Java Annotations & the Semantic Web
Intro
The topic of annotations has been making headlines in the blogosphere [1] [2], and so this is probably a good time to write these thoughts out. As a side note, I have already implemented something along these lines in the current version of BlogEd and this is just a generalisation and improvement over that initial work. Anyhow I want to show here how annotations can be used to make the relation between java and the semantic web obvious to any java programmer.A very quick intro to the Semantic Web
If I can put it really concisely, the semantic web is best thought of as a mathematical structure based on graph theory. It is really very easy to understand. It reduces everything to triples [Subject Relation Object], where the Relation is always identified by URIs, the Subject sometimes (and sometimes by an unnamed node). Finally the Object can be either a URI, a blank node or also be a literal, which is a string or XSD specified bit of xml. Dates for example are good candidates for Literals. You can express anything with this, so mathematicians have proven, apparently. A quick example:
_X rdf:type foaf:Person.
_X foaf:name "Henry Story".
_X foaf:mbox mailto:hjs@bblfish.net.
The above uses the very useful foaf
vocabulary to say that there is an entity _X (an anonymous node) that
is a Person, has a name "Henry Story" and a particular mailbox. Notice
that vocabularies can be easily mixed. So I could use some geolocation
vocabulary to specify where I am at a particular time. Simple. Even more
so, when one presents it in a graphical way
The semantic web can be serialised in many ways. The unfortunate XML/RDF format is one way. Much closer to the structure of the model is NTriples, easier still to read for humans is Turtle or N3. But for those of us who program in Java, a java serialisation would be best of all. All of them are ways of describing the above graph.

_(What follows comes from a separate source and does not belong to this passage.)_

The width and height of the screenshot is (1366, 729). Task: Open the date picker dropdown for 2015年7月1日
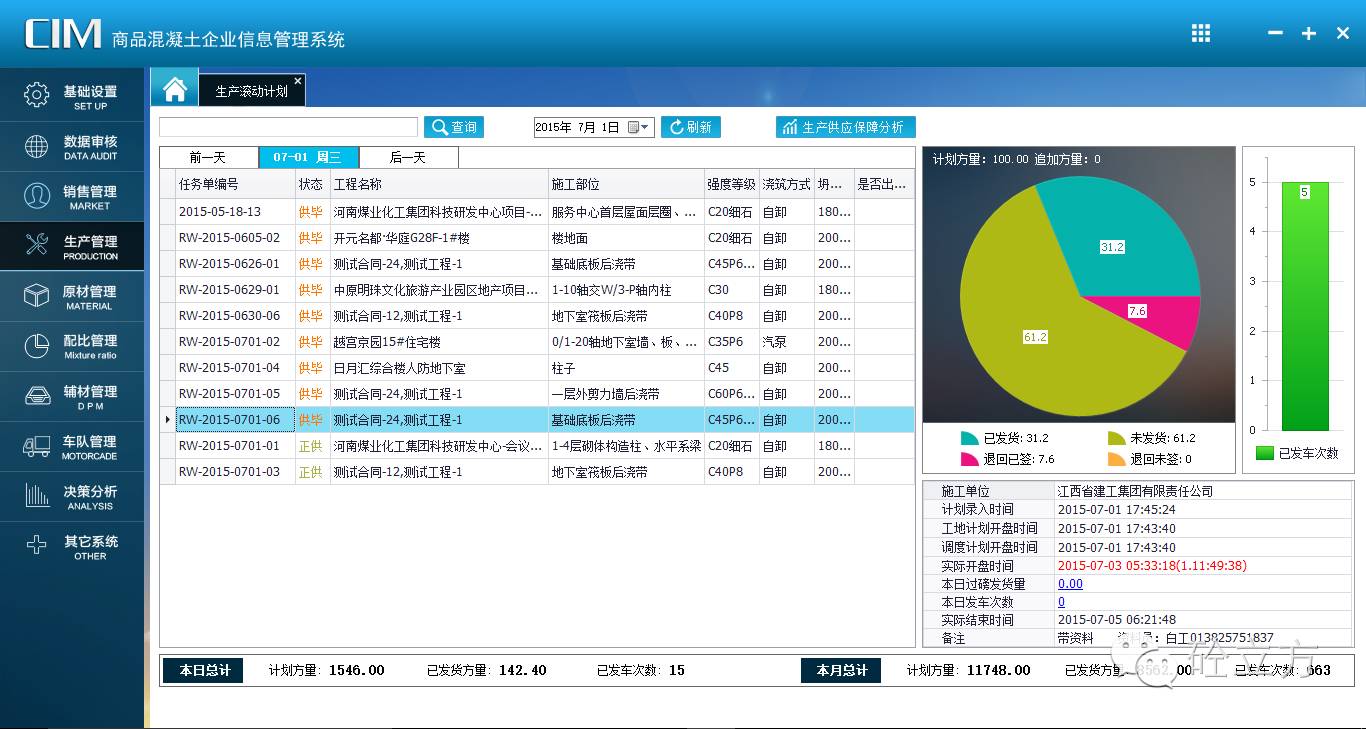tap(645, 127)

Java as an serialisation of the Semantic Web
I'll argue a little provocatively here perhaps, that Java, or at least a superset of JavaBeans, can be thought to be a serialisation of the RDF. RDFS[3] gives us a vocabulary to describe object oriented structures such as those given by Java Beans. It has predicates to specify that an URI is a class and that another is a relation. You can specify the domain of and the range of a relation. This is all that is needed to describe a Java Bean.Here is a first attempt [6] at annotation the AtomPerson class (I have just found a bug in BlogEd so I can't write the less that and greater than symbols which I have replaced by ≤ and ≥)
@RDF(AtomPerson.BASE+"Person")
public interface AtomPerson {
String BASE = "https://bloged.dev.java.net/Ontologies/Atom/2005-01-03/"
@RDF(BASE+"name")
public void setName(String name);
public String getName();
@RDF(BASE+"email")
public void addEmail(URI email);
public Collection≤URI≥ getEmails();
@RDF(BASE+"dateOfBirth")
public void setDateOfBirth(Date birth);
public Date getDateOfBirth();
}
So here we annotate the class and the bean methods with URIs. Having done
this we could then automatically serialise the above Java Bean in any of
the other RDF formats (once one agrees to the correct serializations for
some of the primitive java types, such as int, or Date). That is really
it. That's how easy RDF is.
The above gives us the semantics for RDFS [3]. OWL [4] gives us more power, and brings us closer to (or even beyond I am not sure) what we can get with UML class diagrams. OWL allows us to specify the following properties of relations:
- functional: if A rel B and A rel C the B == C
- inverse functional: if A rel C and B rel C then A == B
- the max number of values for an instance and the min number. This is useful for the add... type beans (the setXXX methods clearly have at most one value.
- transitivity: if A rel B rel C then A rel C
- symmetricity: if A rel B then B rel A
@RDF(AtomPerson.BASE+"Person")
public interface AtomPerson {
String BASE = "https://bloged.dev.java.net/Ontologies/Atom/2005-01-03/"
@RDF(BASE+"name")
public void setName(String name);
public String getName();
@RDF(BASE+"email") @InverseFunctional
public void addEmail(URI email);
public Collection≤URI≥ getEmails();
@RDF(BASE+"dateOfBirth") @Cardinality(max=1,min=1)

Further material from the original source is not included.